__What the exercise asks__:
Locate each line in the records below that contains the word "dropdown", and copy those lines.

__Records for processing__:
* begin *

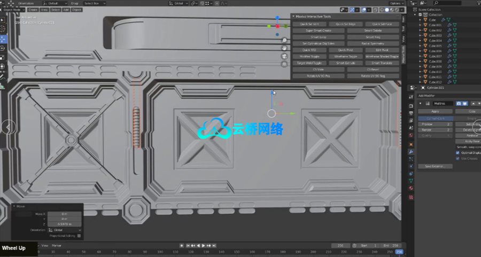Viewport: 481px width, 257px height.
Task: Select the Move tool in the left toolbar
Action: pyautogui.click(x=3, y=39)
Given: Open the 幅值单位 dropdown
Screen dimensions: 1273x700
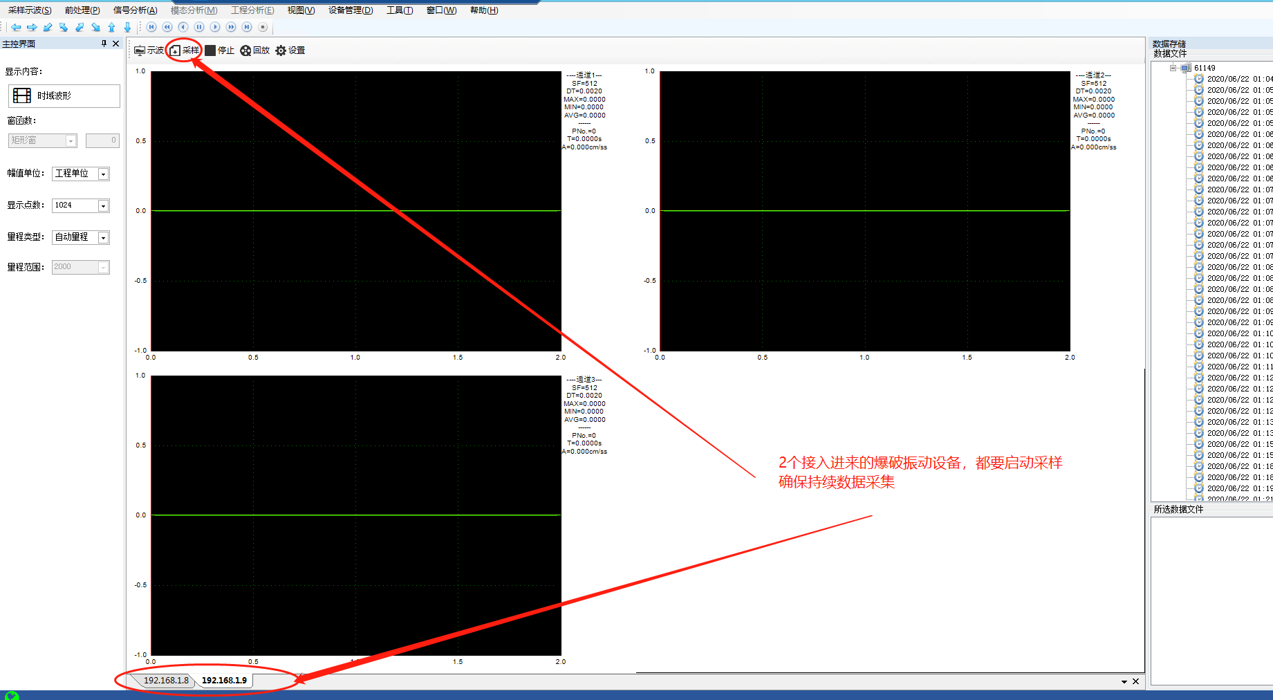Looking at the screenshot, I should 103,174.
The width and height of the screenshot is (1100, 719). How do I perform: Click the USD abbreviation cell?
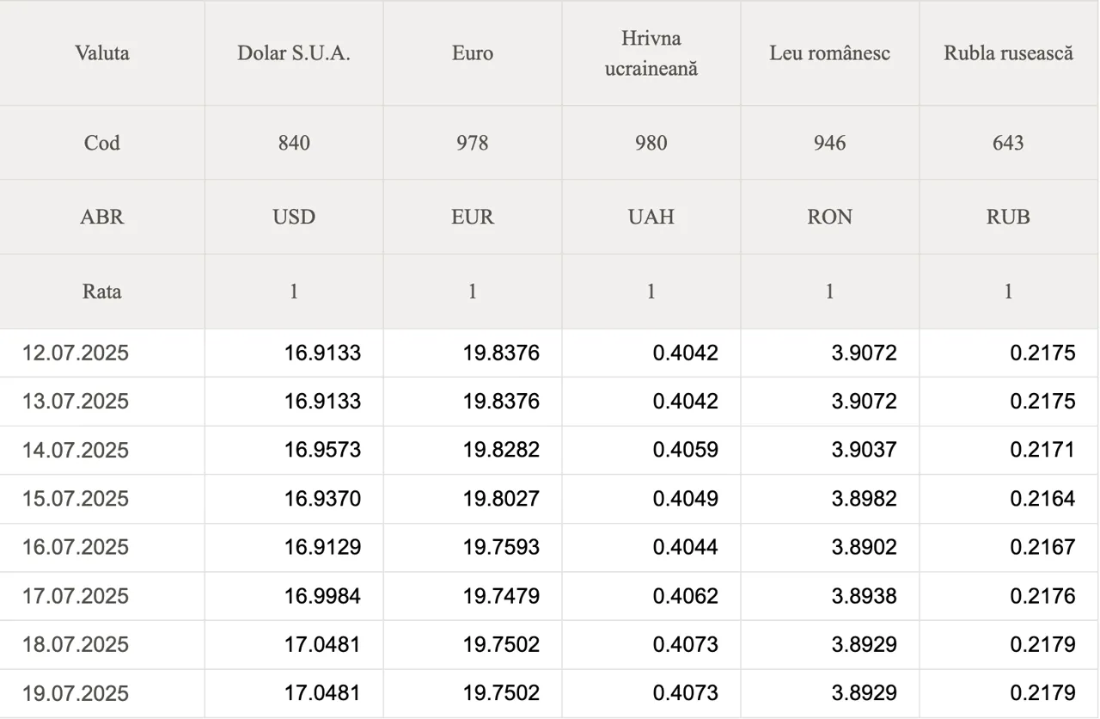click(294, 217)
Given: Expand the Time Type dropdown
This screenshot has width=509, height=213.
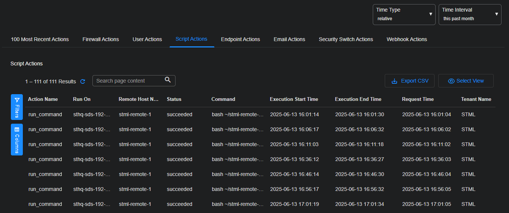Looking at the screenshot, I should (x=404, y=15).
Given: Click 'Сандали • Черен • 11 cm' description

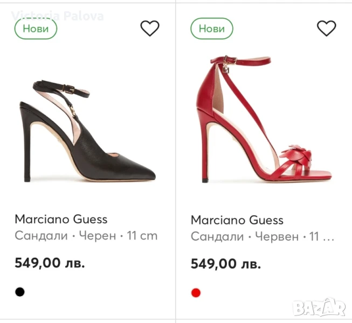Looking at the screenshot, I should coord(86,236).
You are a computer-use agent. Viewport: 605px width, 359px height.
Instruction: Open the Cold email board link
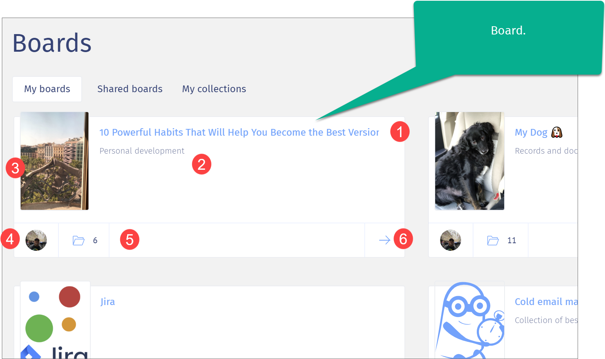[546, 302]
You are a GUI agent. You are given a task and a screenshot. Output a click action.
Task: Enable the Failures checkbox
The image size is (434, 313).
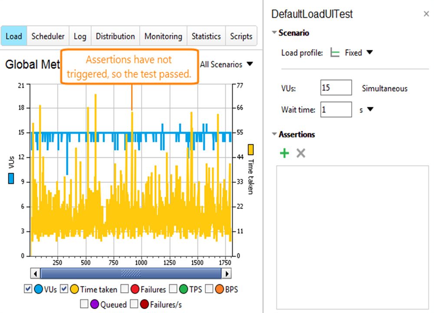[x=125, y=289]
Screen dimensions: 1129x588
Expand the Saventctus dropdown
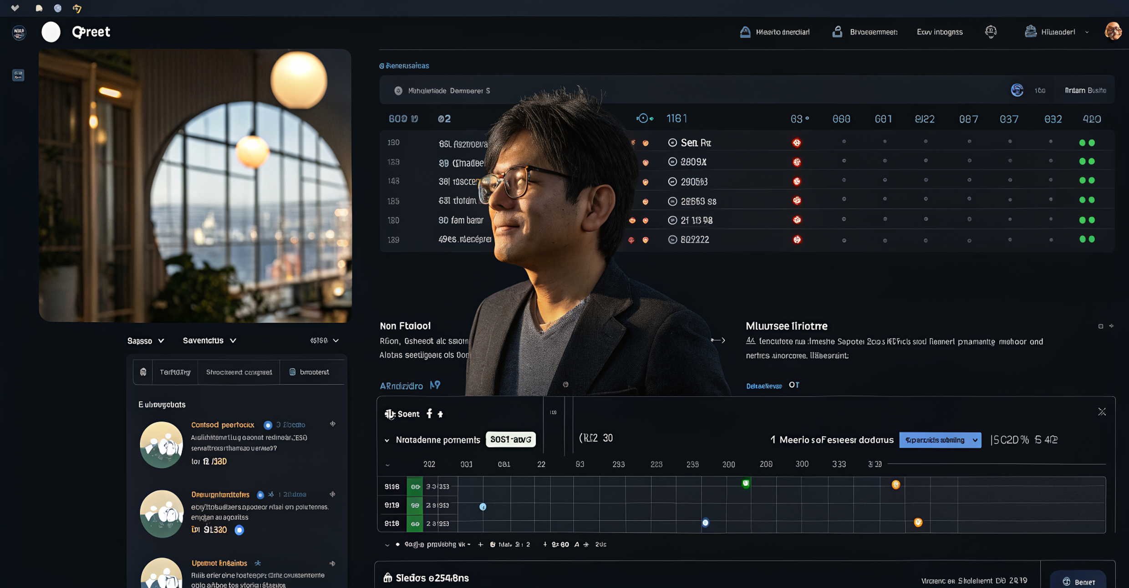click(209, 340)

* end *

__Answer in full__:
Given: Open the 幅值单位 dropdown
Given: Expand the Time Type dropdown
Expand the Saventctus dropdown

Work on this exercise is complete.